*Requirement*. Exactly the lines from the one containing "The width and height of the screenshot is (800, 548)." through the final line of the listing are to be retyped, and nothing more.

[[ Data provided, beginning ]]

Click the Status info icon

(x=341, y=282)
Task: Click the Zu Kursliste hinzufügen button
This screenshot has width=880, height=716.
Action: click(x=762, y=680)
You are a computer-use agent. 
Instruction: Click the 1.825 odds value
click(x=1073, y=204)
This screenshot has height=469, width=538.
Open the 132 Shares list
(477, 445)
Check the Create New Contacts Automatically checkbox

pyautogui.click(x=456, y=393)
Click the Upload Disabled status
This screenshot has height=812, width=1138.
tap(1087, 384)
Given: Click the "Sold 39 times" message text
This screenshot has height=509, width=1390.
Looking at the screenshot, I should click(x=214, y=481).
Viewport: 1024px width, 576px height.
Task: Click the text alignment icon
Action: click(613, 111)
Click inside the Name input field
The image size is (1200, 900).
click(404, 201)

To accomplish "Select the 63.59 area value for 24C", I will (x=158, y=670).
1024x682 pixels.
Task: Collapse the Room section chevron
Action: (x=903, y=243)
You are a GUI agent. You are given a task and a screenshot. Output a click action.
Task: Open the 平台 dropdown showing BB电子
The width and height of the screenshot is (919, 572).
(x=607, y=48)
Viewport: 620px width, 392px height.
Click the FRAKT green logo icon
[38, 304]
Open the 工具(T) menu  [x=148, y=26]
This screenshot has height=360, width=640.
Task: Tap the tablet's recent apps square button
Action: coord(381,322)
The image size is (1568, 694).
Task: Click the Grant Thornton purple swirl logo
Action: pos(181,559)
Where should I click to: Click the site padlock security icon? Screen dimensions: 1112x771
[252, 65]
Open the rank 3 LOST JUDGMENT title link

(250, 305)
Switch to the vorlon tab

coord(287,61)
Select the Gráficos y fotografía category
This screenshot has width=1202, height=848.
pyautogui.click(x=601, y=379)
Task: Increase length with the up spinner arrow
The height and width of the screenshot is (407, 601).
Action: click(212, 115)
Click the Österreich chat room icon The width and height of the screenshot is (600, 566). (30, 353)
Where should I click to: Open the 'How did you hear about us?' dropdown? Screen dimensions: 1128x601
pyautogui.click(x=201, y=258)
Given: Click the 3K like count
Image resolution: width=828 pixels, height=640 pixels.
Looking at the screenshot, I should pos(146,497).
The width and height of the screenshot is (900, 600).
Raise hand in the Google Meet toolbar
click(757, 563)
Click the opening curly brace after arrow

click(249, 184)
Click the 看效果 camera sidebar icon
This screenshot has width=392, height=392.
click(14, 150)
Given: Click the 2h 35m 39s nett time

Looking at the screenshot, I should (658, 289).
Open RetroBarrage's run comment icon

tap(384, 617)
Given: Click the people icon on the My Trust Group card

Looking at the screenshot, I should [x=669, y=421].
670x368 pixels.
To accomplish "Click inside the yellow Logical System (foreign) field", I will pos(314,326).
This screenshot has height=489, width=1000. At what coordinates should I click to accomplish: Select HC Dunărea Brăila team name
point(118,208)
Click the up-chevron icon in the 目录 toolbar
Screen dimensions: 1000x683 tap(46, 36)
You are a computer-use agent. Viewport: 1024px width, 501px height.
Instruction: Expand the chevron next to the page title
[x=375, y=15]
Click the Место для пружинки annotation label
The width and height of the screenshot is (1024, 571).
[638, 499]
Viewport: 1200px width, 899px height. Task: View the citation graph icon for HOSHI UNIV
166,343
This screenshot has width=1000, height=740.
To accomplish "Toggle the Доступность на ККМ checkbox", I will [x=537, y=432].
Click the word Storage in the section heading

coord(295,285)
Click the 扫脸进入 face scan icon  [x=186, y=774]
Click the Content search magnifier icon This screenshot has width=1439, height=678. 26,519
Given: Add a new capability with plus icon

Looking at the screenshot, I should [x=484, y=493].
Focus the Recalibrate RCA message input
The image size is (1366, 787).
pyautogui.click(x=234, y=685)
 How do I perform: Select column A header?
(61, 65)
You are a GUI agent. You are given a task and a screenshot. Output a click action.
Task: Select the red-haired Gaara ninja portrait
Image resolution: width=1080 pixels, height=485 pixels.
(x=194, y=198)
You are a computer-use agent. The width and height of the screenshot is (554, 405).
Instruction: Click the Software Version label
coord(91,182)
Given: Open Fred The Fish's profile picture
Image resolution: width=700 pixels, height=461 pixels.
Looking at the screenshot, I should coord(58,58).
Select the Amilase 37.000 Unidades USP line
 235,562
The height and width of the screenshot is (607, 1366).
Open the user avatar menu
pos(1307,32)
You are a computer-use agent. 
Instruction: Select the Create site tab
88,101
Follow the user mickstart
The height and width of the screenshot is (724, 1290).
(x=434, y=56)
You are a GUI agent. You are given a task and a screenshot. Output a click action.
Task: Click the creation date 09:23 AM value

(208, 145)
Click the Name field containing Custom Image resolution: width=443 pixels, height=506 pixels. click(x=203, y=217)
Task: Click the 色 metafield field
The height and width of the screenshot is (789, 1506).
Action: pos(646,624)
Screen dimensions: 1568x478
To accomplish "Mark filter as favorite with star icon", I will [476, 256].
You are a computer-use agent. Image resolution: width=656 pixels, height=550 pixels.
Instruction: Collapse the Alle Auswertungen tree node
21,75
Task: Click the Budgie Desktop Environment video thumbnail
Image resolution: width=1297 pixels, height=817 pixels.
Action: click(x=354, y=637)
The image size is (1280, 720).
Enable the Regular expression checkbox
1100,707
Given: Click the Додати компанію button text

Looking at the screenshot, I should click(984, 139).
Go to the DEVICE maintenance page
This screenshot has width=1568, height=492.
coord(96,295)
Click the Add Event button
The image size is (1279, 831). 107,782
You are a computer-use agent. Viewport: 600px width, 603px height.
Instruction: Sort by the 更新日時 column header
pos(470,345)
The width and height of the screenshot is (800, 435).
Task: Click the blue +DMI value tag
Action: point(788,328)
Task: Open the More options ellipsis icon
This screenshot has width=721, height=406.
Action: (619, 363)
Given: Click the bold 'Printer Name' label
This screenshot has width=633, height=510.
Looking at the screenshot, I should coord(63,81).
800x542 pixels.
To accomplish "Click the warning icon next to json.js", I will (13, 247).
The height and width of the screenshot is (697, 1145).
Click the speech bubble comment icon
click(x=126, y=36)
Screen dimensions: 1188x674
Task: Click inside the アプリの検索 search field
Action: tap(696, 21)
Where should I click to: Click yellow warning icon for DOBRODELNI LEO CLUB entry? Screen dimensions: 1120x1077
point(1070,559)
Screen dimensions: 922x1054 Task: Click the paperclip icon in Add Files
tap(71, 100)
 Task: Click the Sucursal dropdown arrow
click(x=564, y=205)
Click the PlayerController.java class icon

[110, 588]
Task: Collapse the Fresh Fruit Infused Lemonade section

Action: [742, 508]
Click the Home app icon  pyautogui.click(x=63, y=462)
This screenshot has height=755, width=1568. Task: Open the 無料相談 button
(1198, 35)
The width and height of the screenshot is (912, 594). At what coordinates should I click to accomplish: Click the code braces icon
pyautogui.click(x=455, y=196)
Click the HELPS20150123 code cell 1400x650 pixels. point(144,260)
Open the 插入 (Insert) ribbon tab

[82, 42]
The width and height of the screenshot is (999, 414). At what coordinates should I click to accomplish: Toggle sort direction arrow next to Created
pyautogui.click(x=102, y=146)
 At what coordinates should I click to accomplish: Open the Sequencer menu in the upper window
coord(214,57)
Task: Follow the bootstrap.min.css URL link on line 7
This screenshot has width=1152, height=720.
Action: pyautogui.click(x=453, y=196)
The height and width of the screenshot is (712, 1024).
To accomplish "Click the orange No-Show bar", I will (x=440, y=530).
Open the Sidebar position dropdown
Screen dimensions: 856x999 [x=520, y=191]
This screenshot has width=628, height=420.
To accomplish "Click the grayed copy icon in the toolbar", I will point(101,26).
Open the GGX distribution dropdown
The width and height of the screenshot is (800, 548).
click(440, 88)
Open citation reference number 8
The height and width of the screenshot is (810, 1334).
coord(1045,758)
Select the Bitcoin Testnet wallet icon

[[ Data provided, end ]]

*Response to this task*.
The width and height of the screenshot is (800, 548).
click(440, 88)
Open citation reference number 8
The height and width of the screenshot is (810, 1334).
coord(1045,758)
Select the Bitcoin Testnet wallet icon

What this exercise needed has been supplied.